Старый солдат революции, солдат, командарм, полководец, который посылал тысячи людей умирать, завершение военной машины, предназначенной убивать, умирать и побеждать кровью, – Гаврилов откинулся на спинку стула, вытер рукой лоб, пристально посмотрел на Попова, сказал:
– Алешка, слышишь? – это неспроста. – Д-да. Что же делать? – и крикнул: – Вестовой, шинель.
Это был уже одиннадцатый час дня, когда по городу расползлась зеленоватая муть дня, – когда, собственно, не было видно этой зеленой мути, ибо над тем клочком земли, где выстроились дома, заработала машина города, большая, очень сложная, завертевшая, завинтившая все в этом городе от ломовиков, трамваев и автобусов, от неприбранных постелей в домах, – до солдат, марширующих на набережной, до торжественной тишины высокопотолочных бухгалтерских зал и наркоматских кабинетов, – сложная машина города, реками погнавшая людей за станки, за столы, за конторки, в автомобили, на улицы, – машина, за которой незаметны были серенькое небо, изморось, слякоть, зеленая муть дня.

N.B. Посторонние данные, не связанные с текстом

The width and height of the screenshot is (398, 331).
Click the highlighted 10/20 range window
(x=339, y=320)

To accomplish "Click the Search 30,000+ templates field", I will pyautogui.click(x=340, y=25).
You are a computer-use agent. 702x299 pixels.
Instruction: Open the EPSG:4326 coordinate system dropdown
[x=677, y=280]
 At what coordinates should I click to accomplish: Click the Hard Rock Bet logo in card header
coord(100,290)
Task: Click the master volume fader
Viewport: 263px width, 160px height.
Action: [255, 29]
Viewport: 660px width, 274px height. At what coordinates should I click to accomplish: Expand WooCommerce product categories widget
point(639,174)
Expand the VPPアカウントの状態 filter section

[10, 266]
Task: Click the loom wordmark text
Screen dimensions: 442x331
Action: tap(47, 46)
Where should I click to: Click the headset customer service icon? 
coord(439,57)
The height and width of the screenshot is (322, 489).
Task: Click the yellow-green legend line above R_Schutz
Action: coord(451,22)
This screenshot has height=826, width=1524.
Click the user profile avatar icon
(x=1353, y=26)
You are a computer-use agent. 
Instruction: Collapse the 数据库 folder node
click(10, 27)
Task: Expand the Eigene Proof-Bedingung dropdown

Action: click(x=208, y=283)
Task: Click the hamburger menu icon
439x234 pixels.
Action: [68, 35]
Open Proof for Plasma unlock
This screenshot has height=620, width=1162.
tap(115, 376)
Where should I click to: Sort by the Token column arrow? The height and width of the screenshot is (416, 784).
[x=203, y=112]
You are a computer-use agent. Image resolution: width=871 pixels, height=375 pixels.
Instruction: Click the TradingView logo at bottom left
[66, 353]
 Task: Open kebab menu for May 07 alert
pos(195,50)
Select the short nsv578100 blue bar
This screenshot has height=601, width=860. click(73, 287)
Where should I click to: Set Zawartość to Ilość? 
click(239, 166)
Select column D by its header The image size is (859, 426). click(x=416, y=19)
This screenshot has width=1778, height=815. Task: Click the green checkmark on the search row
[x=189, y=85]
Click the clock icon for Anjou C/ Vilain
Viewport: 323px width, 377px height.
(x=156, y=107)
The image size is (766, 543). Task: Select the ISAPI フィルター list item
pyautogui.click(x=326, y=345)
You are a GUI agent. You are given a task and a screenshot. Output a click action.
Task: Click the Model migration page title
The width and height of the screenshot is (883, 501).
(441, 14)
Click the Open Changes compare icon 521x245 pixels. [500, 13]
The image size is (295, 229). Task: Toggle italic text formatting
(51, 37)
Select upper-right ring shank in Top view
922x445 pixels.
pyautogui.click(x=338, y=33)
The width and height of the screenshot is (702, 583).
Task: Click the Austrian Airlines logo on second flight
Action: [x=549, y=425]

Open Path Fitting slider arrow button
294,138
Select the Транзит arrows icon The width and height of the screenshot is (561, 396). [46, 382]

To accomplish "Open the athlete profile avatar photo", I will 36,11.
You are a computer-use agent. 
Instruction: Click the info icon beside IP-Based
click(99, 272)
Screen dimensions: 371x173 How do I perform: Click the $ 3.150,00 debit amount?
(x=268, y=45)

На перекрестке двух главных улиц города, там, где беспечной вереницей текли автомобили, люди, ломовики, – стоял за палисадом дом с колоннами. Дом верно указывал, что так, за палисадом, подпертый этими колоннами, молчаливый, замедленный палисадом, – так простоял этот дом столетье, в спокойствии этого столетья. Вывески на этом доме не было никакой. У ворот этого дома текли люди, гудки автомобилей, толпа, человеческое время, тек серый день, газетчики, люди с портфелями, женщины в юбках до колен и в чулках, обманывающих глаз так, что ноги женщин голы; – за грифами ворот время покойствовало и останавливалось. – И другой стоял дом в другом конце города, также классической архитектуры, за палисадом, за колоннами, с крыльями флигелей, со страшными рожами мифологической ерунды на барельефах. Этот дом стоял на краю города, перед ним расстилалась площадь, и над площадью вставало серое, в этой части города просторное небо, две заводские трубы, антенны, телеграфные провода. На дворе, на куртинах у этого дома вместо цветов и сирени выросли березы, ныне, в осеннем дне, облетевшие, мокрые, пониклые. За двором и домом падал обрыв, и там текла река и на лугах за рекой опять ложились – серое небо, фабричные трубы, поселки, церквенка; обрыв оброс березами, ограбленными летним буем. Ворот к этому дому было двое, на воротах корчили рожи фавны, у ворот разместились сторожки, и на скамейках у сторожек сидят сторожа, в фартуках, в валенках, с медными бляхами на фартуках. У ворот стоял закрытый автомобиль, черный, с красными крестами и с надписью – «скорая помощь».